- _Work instructions_
Using the records below, repeat exactly the lines from the one holding "Select Олександр Марущенко's video thumbnail" through the one holding "Click the Fussions count line", both ends included, and no others.

[Stored items]

◆ ◆ ◆ ◆ ◆ ◆ ◆

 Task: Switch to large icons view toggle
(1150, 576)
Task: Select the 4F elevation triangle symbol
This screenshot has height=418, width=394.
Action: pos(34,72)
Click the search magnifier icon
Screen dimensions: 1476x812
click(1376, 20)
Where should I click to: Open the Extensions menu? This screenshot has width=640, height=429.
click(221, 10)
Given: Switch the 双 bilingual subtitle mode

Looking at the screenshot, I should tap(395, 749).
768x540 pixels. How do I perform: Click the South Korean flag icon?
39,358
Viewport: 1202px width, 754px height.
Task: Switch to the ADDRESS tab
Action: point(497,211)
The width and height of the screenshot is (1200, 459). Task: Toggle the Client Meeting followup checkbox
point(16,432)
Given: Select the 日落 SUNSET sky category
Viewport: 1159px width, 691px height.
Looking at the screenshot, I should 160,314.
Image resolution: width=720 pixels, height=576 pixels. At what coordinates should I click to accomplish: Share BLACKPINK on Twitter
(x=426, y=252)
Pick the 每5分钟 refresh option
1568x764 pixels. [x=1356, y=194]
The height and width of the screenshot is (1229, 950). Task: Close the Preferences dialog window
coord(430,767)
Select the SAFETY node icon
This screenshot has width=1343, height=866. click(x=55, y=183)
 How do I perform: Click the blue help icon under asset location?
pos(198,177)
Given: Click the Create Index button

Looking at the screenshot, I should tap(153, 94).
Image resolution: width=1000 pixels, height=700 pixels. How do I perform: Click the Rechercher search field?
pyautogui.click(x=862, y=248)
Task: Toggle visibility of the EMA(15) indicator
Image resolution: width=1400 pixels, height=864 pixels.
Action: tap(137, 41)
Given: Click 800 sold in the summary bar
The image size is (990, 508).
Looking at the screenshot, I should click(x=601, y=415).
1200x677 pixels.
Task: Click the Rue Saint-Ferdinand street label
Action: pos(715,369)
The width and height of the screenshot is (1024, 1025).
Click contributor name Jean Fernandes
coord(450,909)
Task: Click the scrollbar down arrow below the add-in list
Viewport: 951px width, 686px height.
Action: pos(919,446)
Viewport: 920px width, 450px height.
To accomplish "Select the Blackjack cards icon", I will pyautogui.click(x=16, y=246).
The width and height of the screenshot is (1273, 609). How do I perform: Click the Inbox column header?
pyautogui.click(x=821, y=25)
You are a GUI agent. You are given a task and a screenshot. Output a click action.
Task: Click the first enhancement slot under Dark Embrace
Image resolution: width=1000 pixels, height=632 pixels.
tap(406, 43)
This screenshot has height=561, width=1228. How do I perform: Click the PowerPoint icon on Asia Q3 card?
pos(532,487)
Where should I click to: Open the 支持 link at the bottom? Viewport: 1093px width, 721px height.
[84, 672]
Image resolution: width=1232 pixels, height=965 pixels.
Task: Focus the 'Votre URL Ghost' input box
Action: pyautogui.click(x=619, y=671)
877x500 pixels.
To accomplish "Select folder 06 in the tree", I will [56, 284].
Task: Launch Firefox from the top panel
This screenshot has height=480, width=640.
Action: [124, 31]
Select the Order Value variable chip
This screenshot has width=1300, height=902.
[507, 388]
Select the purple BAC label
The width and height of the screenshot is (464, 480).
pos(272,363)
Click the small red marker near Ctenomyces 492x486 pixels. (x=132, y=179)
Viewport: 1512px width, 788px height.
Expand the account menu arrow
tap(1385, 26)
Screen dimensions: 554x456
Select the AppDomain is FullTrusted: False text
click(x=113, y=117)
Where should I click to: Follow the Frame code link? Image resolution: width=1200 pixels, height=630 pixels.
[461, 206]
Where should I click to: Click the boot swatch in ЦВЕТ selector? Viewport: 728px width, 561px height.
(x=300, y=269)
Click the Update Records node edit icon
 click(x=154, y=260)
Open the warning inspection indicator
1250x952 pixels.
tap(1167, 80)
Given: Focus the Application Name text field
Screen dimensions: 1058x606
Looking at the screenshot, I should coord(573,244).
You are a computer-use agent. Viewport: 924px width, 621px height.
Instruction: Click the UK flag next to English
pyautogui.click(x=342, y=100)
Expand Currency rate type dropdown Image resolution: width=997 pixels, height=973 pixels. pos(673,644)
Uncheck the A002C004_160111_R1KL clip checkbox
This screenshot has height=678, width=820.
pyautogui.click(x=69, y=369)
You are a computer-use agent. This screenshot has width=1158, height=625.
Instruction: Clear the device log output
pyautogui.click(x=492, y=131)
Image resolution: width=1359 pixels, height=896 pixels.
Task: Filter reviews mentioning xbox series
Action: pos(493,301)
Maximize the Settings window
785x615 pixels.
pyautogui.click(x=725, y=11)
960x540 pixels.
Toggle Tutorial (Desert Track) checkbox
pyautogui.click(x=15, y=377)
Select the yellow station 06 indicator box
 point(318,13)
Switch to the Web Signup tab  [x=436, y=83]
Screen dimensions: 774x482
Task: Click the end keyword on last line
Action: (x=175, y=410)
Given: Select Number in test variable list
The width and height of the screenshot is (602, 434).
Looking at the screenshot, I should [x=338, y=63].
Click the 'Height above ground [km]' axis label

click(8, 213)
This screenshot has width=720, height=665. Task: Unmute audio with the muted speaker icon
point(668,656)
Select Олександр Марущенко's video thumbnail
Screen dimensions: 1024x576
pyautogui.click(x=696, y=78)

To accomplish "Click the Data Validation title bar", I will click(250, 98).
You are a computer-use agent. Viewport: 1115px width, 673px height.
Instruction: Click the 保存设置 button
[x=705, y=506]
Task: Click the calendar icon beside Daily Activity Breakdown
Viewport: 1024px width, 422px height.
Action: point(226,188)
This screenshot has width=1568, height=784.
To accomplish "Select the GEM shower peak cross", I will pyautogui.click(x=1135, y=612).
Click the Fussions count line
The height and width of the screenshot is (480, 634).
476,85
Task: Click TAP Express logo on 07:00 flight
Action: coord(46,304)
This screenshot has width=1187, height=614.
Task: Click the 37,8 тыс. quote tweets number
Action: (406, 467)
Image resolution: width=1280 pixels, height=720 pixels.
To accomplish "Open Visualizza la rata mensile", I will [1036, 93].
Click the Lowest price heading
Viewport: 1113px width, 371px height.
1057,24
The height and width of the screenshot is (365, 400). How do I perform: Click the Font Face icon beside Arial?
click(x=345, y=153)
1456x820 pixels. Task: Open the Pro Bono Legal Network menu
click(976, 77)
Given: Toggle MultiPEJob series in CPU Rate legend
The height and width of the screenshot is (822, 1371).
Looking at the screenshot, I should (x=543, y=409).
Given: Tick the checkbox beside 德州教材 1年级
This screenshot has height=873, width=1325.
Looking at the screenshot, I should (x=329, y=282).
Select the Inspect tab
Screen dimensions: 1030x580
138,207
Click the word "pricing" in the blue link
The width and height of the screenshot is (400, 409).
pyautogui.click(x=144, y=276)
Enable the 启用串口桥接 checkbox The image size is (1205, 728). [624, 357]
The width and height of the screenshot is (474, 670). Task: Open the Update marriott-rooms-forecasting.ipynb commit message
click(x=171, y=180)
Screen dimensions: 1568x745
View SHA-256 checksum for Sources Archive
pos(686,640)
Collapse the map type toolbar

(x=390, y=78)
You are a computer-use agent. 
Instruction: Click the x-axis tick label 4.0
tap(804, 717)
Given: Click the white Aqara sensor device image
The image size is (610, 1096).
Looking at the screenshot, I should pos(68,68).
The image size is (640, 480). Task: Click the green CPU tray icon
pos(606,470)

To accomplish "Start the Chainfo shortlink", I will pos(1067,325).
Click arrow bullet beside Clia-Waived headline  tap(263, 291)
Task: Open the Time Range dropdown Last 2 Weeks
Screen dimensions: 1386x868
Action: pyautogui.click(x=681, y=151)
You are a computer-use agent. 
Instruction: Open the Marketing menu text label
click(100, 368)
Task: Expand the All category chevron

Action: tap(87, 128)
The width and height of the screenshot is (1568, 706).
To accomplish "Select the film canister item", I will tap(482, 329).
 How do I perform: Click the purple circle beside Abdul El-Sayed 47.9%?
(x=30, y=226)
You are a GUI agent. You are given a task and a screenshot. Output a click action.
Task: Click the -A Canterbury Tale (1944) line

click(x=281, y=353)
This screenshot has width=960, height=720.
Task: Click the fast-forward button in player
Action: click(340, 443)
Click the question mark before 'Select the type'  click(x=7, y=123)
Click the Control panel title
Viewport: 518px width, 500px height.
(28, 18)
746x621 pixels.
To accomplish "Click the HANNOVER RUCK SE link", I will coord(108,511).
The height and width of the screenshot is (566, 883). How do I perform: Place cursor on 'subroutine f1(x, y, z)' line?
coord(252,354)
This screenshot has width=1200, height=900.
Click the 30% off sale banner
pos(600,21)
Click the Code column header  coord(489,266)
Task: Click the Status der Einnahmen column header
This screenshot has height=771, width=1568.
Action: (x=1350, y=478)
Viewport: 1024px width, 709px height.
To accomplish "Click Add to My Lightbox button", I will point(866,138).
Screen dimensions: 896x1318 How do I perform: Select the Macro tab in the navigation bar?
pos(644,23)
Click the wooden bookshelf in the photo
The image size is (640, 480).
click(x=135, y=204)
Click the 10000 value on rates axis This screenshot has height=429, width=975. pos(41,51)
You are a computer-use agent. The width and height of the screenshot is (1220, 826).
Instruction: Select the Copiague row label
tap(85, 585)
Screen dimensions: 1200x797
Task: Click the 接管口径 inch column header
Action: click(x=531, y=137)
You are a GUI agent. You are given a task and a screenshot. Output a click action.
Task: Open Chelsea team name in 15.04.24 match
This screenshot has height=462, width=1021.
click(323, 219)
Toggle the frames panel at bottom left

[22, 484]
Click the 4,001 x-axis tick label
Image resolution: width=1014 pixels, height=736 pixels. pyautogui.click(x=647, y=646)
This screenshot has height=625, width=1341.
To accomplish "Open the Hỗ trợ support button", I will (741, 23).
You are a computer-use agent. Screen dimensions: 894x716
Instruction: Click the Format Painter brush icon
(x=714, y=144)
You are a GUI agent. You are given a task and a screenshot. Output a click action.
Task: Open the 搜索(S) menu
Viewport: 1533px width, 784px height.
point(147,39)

◆ ◆ ◆ ◆ ◆ ◆ ◆

- _Written reply_
Select Олександр Марущенко's video thumbnail
Screen dimensions: 1024x576
pyautogui.click(x=696, y=78)

To accomplish "Click the Data Validation title bar", I will click(250, 98).
You are a computer-use agent. Viewport: 1115px width, 673px height.
Instruction: Click the 保存设置 button
[x=705, y=506]
Task: Click the calendar icon beside Daily Activity Breakdown
Viewport: 1024px width, 422px height.
Action: point(226,188)
This screenshot has width=1568, height=784.
To accomplish "Select the GEM shower peak cross", I will pyautogui.click(x=1135, y=612).
Click the Fussions count line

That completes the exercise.